Bart Mendoza 5 a.m., Dec. 8
Just the other day, late in the afternoon, I was sitting on the couch, reading the Reader (yes, really!), when I sensed something large watching me through the front picture window in our living room. Engrossed in my reading, it took me a moment to raise my head and investigate. As I looked up, my gaze was met by the inquisitive eye of a humongous black crow. It had landed on one of the long, springy limbs of the Norfolk Pine in our front yard, and hopped its way out to the end of the branch closest to the window. The bird seemed to register my presence, and was looking at me so intently that it felt like someone was staring at me. At that point, I think I would’ve been only mildly surprised if it had opened its beak and said, “Hey, what are you reading?”
But the bird didn’t say anything, of course, nor did it make any noise. After a few seconds of curious reconnoiter, the crow took off and dived for something that had piqued its curiosity in the grass on the neighbor’s lawn. Then it joined the rest of the murder it had come with, and flew south with the evening breeze.
A few days later, at about the same time in the late afternoon, my husband and I were having tea (yes, really!) in the living room when a particularly persistent “caw” caught our attention. I looked out the window and saw that two crows were engaged in a conversation, one calling from the pine in front of our house to the other in an equally tall tree across the street. The matter seemed extremely urgent, and, as we watched, we discovered that it was. The two crows were flying back and forth agitatedly between several lofty trees on our section of the block, making quite a racket. Down on the street was a third crow, a bit smaller than its brethren, cawing weakly and attempting to fly. A splotch of bright red blood was coagulating near its beak.
We did not see how the bird got injured, but a cat prowling the scene seemed to be the culprit. As the cat crept closer to the bleeding bird, the two able-bodied crows created a cacophony of caws to discourage it. Despite their efforts, the stalking cat drove the limping bird toward the middle of the street, where we anticipated it would befall further injury. We gritted our teeth and watched as a car approached. As the vehicle got closer and closer to the injured crow, the two larger crows swooped down to the street and landed near their wounded kin, warning the oncoming car to slow down. When it did not, the two able-bodied crows took off again to avert collision. The injured crow was now squarely in the car’s path. Surely the driver expected it to fly away, as street-savvy birds do, holding out till the last possible second before flitting just far enough away to avoid becoming roadkill. But not this time. All the disabled crow could muster was a hop and flap of its wings, which propelled it to the height of the car’s grill. The two watching birds shrieked vociferously as the car struck the lame crow.

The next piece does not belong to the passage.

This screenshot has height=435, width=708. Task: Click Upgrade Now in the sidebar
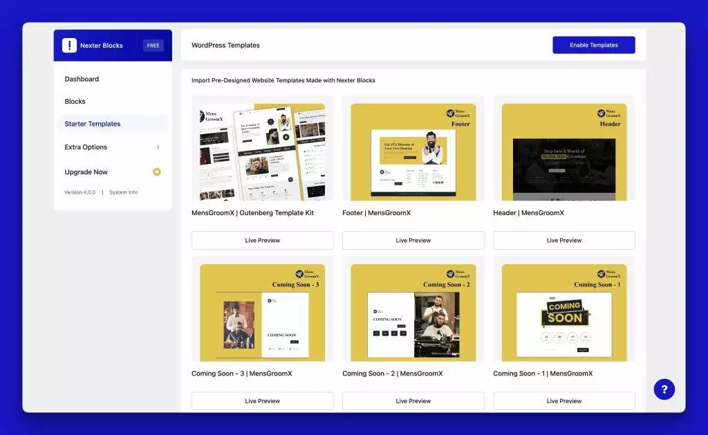pyautogui.click(x=85, y=172)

That awful bone-crunching thud reached our ears milliseconds after we saw the car hit the crow, and we thought it was asphalt pancake for sure. But as it turned out, the bird had not quite yet met its end. Rallied by the calls of its kin, the crow hit the ground running and managed to take a short flight before another car came along. This time the vehicle slowed down slightly as the driver realized the plight of the crow. The bird was able to land near the side of the road, and, shepherded by the two others who had landed nearby, it made its way under a parked car. The cat, observing all the while, crouched low and stuck its head under the car. This time, their shrill cries and threatening swoops had the desired effect on the cat, and it backed off to a distance deemed satisfactory by the two vigilant crows. The melee quieted down, and we surmised that the wounded crow would lie down to die on the street under that parked car.
I’m not sure where the final resting place of that bird turned out to be, but the next morning a huge black crow was still keeping watch over the vicinity, flying from tree to tree, letting out piercing calls. Though I wasn’t certain that it was one of the two that had witnessed the demise of the injured crow the previous afternoon, the bird seemed to be mourning the loss of its fellow murder member and warning others to avoid the area. Crows are highly social birds, and they are also highly intelligent. Studies show that crows can recognize individual people and solve complex problems. Researchers have also studied the crow’s wide range of vocalizations, and some would say the bird has a language. Crows hold “conversations,” as those outside our window were, passing along information using varied calls. Despite their reputation for shrillness, crows produce many sounds too low for the human ear to detect.
Though many people dismiss the crow as nothing more than a noisy pest, the crows on our street showed more “humanity” than some human beings do for each other. Seeing that a prowling cat and oncoming traffic threatened the existence of one of their own, the two crows stuck around and did what they could to help the third. When one of their buddies was in trouble, they stayed by its side until the very end. We can learn a lot from watching (and listening to) the birds.